WHAT THIS TASK INVOLVES:
Of the lines in the data below, write out exactly those from the one holding "The height and width of the screenshot is (466, 755)." through the one holding "Task: Switch the chart to the 1년 period", both included.

PROVIDED MATERIAL:
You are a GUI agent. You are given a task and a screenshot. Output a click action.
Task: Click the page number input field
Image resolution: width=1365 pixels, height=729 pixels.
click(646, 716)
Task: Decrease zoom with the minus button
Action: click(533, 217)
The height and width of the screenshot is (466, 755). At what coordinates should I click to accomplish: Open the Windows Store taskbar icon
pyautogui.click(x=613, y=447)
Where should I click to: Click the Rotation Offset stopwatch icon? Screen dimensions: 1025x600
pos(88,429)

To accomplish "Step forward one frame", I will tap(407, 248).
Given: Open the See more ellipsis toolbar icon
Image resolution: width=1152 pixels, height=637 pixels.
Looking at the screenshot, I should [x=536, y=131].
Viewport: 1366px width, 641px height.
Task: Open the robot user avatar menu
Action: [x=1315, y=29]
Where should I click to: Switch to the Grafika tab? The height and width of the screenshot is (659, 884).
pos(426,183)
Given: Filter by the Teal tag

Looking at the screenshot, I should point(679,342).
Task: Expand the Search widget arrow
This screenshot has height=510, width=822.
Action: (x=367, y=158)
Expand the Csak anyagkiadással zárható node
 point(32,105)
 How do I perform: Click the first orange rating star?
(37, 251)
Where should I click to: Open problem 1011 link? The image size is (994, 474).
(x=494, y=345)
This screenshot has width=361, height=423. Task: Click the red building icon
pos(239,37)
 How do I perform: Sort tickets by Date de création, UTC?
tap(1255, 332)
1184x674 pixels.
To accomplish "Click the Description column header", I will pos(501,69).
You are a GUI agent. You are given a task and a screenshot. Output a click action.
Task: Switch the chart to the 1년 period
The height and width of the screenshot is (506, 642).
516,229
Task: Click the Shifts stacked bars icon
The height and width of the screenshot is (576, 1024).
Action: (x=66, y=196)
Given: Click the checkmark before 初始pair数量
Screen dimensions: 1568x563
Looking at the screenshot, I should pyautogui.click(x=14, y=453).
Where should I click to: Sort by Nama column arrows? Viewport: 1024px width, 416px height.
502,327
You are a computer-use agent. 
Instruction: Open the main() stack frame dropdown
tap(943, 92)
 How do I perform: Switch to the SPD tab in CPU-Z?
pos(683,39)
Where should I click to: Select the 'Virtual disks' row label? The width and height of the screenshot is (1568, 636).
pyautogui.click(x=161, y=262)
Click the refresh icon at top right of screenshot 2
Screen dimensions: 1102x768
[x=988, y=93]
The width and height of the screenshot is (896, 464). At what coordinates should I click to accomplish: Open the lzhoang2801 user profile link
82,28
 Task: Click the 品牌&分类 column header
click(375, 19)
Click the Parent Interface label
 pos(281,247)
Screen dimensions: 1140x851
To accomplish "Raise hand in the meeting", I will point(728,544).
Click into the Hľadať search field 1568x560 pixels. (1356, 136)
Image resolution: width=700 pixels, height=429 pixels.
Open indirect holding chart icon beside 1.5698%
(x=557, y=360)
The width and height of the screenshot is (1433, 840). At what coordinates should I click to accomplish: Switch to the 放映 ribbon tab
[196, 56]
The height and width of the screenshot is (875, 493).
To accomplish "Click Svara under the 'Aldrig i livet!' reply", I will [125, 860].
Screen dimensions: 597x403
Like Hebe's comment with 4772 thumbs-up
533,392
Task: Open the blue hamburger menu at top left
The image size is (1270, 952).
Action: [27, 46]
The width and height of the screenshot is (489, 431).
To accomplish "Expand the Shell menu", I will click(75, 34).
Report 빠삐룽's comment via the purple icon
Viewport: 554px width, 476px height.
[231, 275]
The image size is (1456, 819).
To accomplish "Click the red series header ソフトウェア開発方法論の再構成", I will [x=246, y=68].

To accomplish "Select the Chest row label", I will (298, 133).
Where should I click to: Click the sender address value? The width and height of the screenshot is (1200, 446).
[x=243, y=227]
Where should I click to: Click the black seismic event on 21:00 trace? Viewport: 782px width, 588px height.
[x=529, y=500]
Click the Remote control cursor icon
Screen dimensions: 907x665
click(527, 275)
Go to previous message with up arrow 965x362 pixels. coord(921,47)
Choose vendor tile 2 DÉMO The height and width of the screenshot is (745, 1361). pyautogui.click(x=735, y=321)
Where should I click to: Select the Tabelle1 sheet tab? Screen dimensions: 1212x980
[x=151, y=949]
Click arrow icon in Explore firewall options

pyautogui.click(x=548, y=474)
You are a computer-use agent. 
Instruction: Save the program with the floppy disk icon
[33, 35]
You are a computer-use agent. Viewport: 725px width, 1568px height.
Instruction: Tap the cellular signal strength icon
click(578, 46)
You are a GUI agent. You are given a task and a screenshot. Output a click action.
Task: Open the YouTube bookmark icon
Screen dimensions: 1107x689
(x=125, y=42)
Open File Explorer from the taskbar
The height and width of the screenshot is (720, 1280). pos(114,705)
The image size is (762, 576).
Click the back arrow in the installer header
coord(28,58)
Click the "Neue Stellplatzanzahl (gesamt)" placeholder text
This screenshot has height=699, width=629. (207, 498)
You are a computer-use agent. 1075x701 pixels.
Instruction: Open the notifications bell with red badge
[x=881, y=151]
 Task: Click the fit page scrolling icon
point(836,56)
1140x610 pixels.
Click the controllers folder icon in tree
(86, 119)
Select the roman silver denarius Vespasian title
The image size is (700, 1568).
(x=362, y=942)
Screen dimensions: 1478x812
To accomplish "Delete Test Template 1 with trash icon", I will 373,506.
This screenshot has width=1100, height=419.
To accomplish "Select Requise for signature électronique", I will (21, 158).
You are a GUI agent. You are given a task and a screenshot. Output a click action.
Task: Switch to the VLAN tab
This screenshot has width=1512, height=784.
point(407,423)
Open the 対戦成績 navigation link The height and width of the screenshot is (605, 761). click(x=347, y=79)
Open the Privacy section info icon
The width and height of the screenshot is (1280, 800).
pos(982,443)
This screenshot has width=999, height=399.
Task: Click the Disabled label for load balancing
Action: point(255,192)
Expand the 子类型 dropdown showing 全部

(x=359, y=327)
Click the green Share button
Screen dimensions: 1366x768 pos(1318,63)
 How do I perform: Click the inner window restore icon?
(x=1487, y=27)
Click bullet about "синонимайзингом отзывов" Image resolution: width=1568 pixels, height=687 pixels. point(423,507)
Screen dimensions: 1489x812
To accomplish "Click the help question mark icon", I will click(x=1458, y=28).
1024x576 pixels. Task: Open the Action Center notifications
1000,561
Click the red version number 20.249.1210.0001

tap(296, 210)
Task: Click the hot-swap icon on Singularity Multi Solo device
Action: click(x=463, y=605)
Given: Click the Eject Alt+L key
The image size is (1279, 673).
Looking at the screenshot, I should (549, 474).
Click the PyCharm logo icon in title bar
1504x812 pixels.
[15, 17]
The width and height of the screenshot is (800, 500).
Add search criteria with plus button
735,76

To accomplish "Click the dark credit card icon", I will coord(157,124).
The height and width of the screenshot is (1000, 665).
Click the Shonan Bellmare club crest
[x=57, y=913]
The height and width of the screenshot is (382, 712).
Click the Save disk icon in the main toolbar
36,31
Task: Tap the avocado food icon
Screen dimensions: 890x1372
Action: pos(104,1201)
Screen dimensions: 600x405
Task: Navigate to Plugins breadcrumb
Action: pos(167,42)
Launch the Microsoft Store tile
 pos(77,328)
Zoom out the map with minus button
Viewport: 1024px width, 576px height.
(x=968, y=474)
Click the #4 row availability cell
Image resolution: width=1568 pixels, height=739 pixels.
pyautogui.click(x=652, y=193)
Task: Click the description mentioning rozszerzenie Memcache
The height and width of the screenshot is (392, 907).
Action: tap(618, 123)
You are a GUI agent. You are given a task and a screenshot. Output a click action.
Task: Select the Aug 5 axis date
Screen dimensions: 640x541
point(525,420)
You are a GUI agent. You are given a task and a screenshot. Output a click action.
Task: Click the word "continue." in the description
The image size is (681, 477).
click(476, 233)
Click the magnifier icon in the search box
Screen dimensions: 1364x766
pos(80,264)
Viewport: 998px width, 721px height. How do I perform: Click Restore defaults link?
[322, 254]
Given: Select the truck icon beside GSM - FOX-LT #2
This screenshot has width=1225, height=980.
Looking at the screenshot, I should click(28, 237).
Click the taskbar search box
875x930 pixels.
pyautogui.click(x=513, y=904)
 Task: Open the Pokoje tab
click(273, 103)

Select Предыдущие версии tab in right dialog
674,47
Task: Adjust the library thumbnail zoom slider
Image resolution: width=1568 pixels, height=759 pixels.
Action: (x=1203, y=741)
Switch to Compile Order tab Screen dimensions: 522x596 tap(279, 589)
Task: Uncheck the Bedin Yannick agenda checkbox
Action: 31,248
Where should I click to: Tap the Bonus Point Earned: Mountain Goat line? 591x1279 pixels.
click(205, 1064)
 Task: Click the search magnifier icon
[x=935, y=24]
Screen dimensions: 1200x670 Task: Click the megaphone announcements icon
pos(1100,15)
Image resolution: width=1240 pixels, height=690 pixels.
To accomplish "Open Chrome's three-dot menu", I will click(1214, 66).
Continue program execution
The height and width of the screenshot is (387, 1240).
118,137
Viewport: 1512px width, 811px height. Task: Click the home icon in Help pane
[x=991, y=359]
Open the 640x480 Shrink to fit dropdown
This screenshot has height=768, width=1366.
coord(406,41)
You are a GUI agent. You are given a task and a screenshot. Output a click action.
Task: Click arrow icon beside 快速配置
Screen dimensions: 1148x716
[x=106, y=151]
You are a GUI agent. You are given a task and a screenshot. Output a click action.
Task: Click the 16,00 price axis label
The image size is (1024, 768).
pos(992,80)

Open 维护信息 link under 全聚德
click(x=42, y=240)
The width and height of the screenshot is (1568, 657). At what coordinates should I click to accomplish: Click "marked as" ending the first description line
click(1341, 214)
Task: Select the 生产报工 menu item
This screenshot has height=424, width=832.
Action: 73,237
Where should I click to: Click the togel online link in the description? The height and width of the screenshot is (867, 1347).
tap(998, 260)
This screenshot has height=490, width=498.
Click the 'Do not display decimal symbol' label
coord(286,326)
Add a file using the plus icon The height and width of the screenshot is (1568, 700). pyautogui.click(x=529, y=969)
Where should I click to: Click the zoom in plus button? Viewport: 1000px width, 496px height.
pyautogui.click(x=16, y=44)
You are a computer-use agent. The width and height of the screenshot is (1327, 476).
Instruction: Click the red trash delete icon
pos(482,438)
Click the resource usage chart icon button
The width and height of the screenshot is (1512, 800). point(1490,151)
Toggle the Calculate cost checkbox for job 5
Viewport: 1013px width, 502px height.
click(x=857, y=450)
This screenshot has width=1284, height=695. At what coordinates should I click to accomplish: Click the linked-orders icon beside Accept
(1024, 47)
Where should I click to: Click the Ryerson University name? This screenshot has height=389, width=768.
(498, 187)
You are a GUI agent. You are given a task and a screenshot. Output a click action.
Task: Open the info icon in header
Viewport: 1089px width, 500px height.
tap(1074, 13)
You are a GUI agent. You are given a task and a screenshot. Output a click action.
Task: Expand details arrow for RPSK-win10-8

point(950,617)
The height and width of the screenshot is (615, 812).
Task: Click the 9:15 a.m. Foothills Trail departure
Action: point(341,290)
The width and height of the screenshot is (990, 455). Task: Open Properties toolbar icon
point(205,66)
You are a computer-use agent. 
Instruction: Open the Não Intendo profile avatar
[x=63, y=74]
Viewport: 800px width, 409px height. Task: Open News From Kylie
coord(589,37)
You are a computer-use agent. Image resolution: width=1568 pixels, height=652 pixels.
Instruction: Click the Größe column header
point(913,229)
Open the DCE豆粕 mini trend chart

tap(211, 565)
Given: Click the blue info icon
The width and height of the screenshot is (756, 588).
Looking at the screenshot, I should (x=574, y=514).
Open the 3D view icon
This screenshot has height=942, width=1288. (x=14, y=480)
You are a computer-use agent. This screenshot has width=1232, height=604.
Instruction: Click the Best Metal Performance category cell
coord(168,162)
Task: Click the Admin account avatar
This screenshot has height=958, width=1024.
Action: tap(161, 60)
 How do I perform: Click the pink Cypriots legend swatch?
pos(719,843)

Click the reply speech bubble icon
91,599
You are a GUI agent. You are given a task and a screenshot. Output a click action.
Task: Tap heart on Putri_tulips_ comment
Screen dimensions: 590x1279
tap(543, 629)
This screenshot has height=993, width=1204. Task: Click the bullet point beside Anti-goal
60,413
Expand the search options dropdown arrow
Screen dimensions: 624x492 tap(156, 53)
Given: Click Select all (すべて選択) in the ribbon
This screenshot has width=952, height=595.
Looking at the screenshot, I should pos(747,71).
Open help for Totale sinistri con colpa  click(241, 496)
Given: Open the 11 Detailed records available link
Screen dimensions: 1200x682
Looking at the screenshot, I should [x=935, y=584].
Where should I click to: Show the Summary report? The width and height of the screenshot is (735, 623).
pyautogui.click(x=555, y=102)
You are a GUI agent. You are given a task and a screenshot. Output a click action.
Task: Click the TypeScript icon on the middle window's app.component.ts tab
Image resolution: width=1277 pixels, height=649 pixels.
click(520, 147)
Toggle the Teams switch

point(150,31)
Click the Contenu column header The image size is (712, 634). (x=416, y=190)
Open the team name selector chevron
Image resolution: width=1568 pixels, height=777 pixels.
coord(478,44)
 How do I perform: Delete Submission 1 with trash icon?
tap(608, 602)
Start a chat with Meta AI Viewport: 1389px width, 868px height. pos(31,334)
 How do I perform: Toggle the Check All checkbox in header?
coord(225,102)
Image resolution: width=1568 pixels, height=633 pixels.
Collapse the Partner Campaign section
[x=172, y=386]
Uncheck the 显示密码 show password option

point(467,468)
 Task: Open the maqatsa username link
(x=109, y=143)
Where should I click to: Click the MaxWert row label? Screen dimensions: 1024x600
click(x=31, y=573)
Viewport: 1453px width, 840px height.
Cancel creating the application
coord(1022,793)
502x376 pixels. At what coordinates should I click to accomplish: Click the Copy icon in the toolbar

ANSWER BOX:
The height and width of the screenshot is (466, 755). At what coordinates should I click to accomplish: Open the Windows Store taskbar icon
pyautogui.click(x=613, y=447)
Where should I click to: Click the Rotation Offset stopwatch icon? Screen dimensions: 1025x600
pos(88,429)

To accomplish "Step forward one frame", I will tap(407, 248).
Given: Open the See more ellipsis toolbar icon
Image resolution: width=1152 pixels, height=637 pixels.
Looking at the screenshot, I should [x=536, y=131].
Viewport: 1366px width, 641px height.
Task: Open the robot user avatar menu
Action: [x=1315, y=29]
Where should I click to: Switch to the Grafika tab? The height and width of the screenshot is (659, 884).
pos(426,183)
Given: Filter by the Teal tag

Looking at the screenshot, I should point(679,342).
Task: Expand the Search widget arrow
This screenshot has height=510, width=822.
Action: (x=367, y=158)
Expand the Csak anyagkiadással zárható node
 point(32,105)
 How do I perform: Click the first orange rating star?
(37, 251)
Where should I click to: Open problem 1011 link? The image size is (994, 474).
(x=494, y=345)
This screenshot has width=361, height=423. Task: Click the red building icon
pos(239,37)
 How do I perform: Sort tickets by Date de création, UTC?
tap(1255, 332)
1184x674 pixels.
To accomplish "Click the Description column header", I will pos(501,69).
You are a GUI agent. You are given a task and a screenshot. Output a click action.
Task: Switch the chart to the 1년 period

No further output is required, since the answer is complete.